Maybe that was too easy. It's the third, of course, that comes not from the former president of the United States but from his most famous doppelganger, Will Ferrell, who mined the canon of Bushisms to come up with "You're Welcome, America: A Final Night With George W. Bush."
Ferrell's first Broadway play opened Thursday, and in addition to his iconic impression, it includes a sexbot Condi Rice, a breakdancing Secret Service agent and a phone call with "Brownie" -- aka Michael Brown, the former head of FEMA.
In an excerpt from that phone call, Dubya reminisces with Brownie about fumbling the rebuilding of New Orleans post-Hurricane Katrina:
"Remember when Kanye West on national television said that I hated black people? I don't hate black people. I never even think about them, ever. Yeah -- it's not in my day to day."

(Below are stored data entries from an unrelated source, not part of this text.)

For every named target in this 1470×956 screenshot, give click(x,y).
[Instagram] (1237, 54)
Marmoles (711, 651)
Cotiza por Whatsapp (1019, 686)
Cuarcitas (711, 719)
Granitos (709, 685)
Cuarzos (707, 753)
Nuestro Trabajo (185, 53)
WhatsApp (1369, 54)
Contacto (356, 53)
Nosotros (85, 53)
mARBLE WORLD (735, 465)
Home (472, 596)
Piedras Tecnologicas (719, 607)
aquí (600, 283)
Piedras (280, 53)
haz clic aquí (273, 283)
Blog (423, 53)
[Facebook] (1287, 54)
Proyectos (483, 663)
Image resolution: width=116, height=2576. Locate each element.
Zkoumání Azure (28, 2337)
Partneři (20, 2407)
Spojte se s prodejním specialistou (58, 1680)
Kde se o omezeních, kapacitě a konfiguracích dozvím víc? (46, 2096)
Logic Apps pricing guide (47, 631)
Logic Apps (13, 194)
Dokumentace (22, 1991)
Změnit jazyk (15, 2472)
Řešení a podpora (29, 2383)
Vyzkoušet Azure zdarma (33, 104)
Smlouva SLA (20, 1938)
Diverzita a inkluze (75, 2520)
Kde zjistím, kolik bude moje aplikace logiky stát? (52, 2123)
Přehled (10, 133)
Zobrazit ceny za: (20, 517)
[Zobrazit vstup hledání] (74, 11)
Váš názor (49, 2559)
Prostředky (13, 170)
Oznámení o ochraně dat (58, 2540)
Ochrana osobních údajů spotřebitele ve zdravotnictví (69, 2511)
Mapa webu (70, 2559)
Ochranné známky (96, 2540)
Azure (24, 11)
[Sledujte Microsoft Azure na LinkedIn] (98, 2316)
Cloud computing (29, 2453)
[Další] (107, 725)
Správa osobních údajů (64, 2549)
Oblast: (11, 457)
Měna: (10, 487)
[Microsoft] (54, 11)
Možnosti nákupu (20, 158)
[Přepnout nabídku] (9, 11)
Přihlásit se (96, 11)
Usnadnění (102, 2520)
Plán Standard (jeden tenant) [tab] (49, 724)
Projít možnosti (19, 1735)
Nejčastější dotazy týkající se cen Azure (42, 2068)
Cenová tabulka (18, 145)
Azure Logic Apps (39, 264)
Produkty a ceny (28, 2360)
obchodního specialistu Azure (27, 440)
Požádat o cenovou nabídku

Implying that Bush is racist is one of Ferrell's softer shots. "You're Welcome, America," which Ferrell wrote with former "Saturday Night Live" cohort Adam McKay, fabricates a gay past for the former president as well as an "animal-like" affair with his secretary of state. It's wacky, it's weird, it's out there and it's not at all kind -- but, Ferrell explained, he felt biting satire was warranted given public opinion on the Bush presidency.
"We don't really comment on anything that didn't happen. In terms of sensitivity, we aren't really saying anything that isn't really a fact," he told ABCNews.com at the party following the show's premiere. "[Bush] displayed a certain attitude, and that's the attitude I convey onstage. There's a lot of material, and in some ways I look at the show and think that we held back."
Why now, after change has come to the White House and America's entered a new era? Ferrell said he sees the show as a release, closure -- like venting after a breakup.
"The comments I've gotten [about the show] is it feels like a cathartic experience," he said. "You're getting to go through the last eight years and we're commenting on things that just weren't commented on."
A spokesperson for Bush said the former president doesn't plan to see Ferrell's show and declined to comment further on it.
It's just as well. If "You're Welcome, America" is to Ferrell what an Alanis Morissette song is to an angry ex, the former president ought not to watch. It could get ugly. Funny, but ugly.